Uma fabricante de produtos alimentícios moveu ação de rescisão contratual em face de comerciante com quem havia celebrado contrato de fornecimento de equipamentos e produtos, que também previa a cessão de espaço para merchandising e outras avenças, tais como o dever de aquisição de uma quantidade mínima de produtos pelo período de vigência do contrato e a exposição física privilegiada dos produtos da fabricante. Tudo para desenvolvimento de atividade comercial em quiosque localizado em um shopping center na cidade de Fortaleza – CE.
Alguns meses após a celebração do contrato, o shopping center informou à fabricante que o quiosque estava desativado, tendo sido abandonado pelo comerciante. Na ocasião, o shopping solicitou a retirada dos equipamentos que haviam sido cedidos em comodato, pois estavam comprometendo a estética visual do local, o que foi feito pela fabricante.
Em seguida, após o comerciante ter se mantido inerte mesmo diante do envio de notificação de rescisão do contrato e cobrança de multa e obrigações vencidas, a fabricante moveu a demanda em questão.
Em contestação, o comerciante alegou, entre outros aspectos, que não teria abandonado o quiosque, bem como teria havido uma alteração unilateral, pela fabricante, da forma de pagamento pelos produtos adquiridos e que isso teria inviabilizado o seu negócio.

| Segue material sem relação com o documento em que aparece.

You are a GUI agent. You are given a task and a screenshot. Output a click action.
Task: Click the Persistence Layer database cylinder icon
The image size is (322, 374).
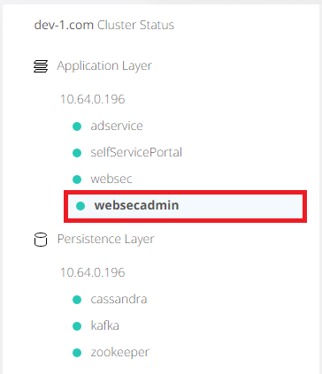tap(41, 240)
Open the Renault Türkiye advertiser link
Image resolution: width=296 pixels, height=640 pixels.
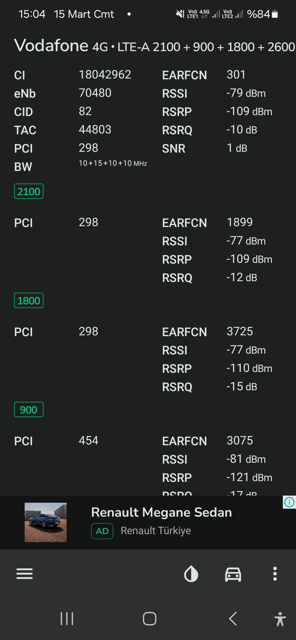pos(156,531)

Em sentença, o juízo declarou a rescisão do contrato por culpa exclusiva do promovido, condenando-o ao pagamento de multa contratual e indenização por perdas e danos a serem apurados em liquidação de sentença. Para a magistrada, o que já era por demais evidente com as provas documentais que foram acostadas aos autos tornou-se ainda mais clarividente com o depoimento testemunhal colhido. Também consignou que a alegação do comerciante de que teria apenas fechado o quiosque, e não o abandonado, era mero eufemismo.
O comerciante interpôs apelação, repisando as alegações expendidas desde a contestação.
A condenação do comerciante foi mantida pela Primeira Câmara de Direito Privado do TJCE, que reconheceu que, “o que restou incontroverso nos autos foi a inadimplência do promovido em realizar os pagamentos dos produtos que deveria comercializar (…), tanto pelos depoimentos testemunhais como suas próprias declarações prestadas em juízo”. Quanto à suposta alteração superveniente da forma de pagamento, destacou que o pagamento a prazo não estava previsto no contrato e a referida mudança não restou comprovada.